Task.
Quote the items word for word, from the start through the line containing "click(534, 732)".

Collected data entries
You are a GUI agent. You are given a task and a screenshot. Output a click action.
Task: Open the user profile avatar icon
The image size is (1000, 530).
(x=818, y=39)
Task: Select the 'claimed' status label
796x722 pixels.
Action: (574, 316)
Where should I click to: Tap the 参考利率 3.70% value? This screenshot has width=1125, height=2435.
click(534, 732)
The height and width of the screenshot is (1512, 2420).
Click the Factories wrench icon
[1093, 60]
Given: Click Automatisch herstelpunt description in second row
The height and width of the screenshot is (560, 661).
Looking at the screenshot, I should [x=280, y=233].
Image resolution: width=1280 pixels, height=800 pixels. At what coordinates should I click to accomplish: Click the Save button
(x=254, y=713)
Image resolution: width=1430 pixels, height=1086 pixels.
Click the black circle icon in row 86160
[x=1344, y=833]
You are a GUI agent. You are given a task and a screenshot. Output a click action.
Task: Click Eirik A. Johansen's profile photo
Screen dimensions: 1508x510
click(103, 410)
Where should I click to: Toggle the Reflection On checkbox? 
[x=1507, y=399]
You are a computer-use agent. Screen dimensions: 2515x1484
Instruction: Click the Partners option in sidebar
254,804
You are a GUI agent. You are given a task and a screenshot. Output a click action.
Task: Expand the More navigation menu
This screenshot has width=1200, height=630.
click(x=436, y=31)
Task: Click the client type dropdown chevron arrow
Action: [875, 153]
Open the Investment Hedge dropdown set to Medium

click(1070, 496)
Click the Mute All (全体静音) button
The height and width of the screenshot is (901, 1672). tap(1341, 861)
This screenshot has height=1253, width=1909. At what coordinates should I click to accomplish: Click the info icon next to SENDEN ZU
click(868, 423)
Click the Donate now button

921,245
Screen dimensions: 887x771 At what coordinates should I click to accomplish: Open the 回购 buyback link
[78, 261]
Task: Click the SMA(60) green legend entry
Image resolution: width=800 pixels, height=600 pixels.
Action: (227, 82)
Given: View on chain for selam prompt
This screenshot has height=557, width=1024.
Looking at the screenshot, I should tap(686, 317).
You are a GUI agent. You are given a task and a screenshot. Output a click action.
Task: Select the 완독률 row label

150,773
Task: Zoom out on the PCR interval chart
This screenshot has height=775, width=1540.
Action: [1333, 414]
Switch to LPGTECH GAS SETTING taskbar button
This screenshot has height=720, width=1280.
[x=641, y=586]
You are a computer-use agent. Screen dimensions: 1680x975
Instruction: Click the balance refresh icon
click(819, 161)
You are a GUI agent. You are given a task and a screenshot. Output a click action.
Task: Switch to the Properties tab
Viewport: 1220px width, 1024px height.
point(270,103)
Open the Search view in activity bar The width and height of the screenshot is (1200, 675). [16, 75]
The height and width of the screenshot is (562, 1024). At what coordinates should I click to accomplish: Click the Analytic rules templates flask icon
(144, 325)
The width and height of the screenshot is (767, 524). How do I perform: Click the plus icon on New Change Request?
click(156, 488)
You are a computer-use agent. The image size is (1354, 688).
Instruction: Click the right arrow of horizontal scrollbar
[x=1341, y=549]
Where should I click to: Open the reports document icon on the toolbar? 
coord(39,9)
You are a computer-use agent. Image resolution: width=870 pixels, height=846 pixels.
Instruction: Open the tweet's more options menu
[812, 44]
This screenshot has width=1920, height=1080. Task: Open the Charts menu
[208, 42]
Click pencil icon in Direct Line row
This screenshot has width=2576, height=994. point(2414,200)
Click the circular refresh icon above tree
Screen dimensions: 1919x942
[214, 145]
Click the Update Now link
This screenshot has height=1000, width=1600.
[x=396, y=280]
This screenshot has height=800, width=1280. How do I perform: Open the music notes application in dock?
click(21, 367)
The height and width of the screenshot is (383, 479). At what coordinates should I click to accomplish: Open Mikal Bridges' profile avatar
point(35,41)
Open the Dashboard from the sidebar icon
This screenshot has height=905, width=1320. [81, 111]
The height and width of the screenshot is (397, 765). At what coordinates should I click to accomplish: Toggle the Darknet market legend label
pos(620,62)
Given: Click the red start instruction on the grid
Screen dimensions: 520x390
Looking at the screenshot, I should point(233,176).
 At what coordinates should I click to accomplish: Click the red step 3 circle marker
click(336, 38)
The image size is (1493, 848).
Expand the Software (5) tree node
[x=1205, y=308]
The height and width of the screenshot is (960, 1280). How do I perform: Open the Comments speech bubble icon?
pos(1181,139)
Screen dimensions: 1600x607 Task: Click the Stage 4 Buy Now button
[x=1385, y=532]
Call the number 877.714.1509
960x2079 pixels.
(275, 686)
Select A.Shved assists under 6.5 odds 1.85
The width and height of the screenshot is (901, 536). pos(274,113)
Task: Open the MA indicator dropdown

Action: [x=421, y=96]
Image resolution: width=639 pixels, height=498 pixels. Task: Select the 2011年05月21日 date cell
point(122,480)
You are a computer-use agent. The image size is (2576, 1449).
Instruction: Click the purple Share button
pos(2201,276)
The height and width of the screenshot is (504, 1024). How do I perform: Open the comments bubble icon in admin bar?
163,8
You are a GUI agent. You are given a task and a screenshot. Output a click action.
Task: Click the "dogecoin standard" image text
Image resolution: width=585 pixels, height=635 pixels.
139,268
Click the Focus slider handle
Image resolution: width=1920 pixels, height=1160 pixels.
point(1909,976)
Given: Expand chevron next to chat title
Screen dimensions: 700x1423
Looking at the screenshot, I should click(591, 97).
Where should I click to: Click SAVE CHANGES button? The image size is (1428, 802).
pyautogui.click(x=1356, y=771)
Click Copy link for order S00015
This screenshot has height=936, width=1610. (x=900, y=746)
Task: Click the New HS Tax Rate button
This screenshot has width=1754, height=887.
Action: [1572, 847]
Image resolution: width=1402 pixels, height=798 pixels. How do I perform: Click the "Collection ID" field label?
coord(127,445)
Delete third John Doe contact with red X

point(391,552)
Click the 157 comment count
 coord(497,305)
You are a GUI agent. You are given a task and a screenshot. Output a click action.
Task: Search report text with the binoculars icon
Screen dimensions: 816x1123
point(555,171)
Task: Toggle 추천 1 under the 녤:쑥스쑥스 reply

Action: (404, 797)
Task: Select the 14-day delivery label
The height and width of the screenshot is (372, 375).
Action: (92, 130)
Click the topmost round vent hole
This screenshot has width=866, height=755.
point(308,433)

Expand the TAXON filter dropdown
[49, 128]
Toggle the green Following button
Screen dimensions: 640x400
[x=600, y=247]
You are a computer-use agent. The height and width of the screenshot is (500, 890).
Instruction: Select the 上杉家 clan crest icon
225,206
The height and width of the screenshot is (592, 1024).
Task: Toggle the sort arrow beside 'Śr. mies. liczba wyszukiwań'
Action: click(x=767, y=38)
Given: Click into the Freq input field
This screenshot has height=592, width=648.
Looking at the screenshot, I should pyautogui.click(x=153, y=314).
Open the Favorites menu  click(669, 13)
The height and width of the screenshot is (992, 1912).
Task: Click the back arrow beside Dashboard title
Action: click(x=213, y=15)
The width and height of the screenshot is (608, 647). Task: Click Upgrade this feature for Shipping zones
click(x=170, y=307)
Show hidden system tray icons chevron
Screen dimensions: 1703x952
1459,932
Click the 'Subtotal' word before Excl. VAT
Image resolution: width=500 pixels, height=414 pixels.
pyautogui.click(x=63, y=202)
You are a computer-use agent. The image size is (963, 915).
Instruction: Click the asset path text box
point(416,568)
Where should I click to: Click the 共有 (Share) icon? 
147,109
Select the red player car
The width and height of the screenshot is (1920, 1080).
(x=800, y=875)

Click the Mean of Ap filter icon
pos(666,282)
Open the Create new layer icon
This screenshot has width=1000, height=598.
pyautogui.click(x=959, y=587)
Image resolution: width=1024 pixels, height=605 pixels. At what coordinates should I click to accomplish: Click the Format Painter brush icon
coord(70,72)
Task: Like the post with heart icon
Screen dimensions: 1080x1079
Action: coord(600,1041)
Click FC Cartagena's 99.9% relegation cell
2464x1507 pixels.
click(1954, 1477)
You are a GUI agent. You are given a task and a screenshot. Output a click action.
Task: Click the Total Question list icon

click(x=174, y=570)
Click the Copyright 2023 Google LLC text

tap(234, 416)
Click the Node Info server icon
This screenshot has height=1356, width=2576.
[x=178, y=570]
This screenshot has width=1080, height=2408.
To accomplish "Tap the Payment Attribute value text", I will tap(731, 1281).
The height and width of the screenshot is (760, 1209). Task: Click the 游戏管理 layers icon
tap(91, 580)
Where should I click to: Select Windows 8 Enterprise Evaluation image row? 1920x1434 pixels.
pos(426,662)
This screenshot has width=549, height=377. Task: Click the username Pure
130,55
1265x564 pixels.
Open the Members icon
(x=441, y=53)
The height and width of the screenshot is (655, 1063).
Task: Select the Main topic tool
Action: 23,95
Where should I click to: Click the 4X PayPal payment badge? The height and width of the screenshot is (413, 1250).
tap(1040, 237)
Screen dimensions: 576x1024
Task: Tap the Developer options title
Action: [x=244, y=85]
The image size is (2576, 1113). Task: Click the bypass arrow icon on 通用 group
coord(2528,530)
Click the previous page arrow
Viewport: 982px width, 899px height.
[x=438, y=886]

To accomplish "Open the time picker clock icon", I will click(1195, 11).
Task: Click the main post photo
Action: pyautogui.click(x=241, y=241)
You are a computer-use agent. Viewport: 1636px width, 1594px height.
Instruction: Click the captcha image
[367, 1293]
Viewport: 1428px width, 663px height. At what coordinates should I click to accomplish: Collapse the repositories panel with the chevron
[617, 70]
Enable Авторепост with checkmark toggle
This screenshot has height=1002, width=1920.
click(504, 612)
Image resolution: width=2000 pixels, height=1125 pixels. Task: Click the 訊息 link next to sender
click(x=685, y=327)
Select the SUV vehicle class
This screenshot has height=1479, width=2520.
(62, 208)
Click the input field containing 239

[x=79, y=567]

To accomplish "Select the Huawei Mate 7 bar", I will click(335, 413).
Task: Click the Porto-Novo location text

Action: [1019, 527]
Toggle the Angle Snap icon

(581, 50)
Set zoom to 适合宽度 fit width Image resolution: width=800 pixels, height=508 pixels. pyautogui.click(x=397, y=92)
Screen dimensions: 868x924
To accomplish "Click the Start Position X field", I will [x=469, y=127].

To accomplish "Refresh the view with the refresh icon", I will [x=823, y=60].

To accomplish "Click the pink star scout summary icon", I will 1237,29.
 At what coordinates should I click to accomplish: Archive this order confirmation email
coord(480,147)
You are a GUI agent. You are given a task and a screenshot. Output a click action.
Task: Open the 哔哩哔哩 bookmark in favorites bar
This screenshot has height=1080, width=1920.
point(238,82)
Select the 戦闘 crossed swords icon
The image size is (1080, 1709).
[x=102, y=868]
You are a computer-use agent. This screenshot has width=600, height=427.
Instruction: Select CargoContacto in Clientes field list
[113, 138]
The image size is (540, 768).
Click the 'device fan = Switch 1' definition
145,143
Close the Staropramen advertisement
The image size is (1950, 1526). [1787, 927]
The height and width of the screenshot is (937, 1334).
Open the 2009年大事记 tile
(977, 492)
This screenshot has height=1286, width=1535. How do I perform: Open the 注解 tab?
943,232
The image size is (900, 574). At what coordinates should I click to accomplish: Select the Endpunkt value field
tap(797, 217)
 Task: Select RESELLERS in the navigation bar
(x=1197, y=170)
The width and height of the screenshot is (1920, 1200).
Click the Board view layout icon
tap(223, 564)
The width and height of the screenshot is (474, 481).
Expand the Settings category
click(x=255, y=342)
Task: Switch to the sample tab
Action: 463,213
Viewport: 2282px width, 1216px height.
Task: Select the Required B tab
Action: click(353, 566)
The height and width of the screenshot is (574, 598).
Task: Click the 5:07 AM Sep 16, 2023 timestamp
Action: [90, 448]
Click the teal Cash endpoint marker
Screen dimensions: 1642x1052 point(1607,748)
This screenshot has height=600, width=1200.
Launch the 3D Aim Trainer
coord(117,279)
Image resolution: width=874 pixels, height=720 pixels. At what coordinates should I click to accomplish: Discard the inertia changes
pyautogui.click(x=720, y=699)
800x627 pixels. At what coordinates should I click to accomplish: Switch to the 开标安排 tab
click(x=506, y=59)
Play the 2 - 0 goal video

Answer to this task.
You are a GUI agent. You are given a task and a screenshot. Output a click action.
Task: Open the user profile avatar icon
The image size is (1000, 530).
(x=818, y=39)
Task: Select the 'claimed' status label
796x722 pixels.
Action: (574, 316)
Where should I click to: Tap the 参考利率 3.70% value? This screenshot has width=1125, height=2435.
click(534, 732)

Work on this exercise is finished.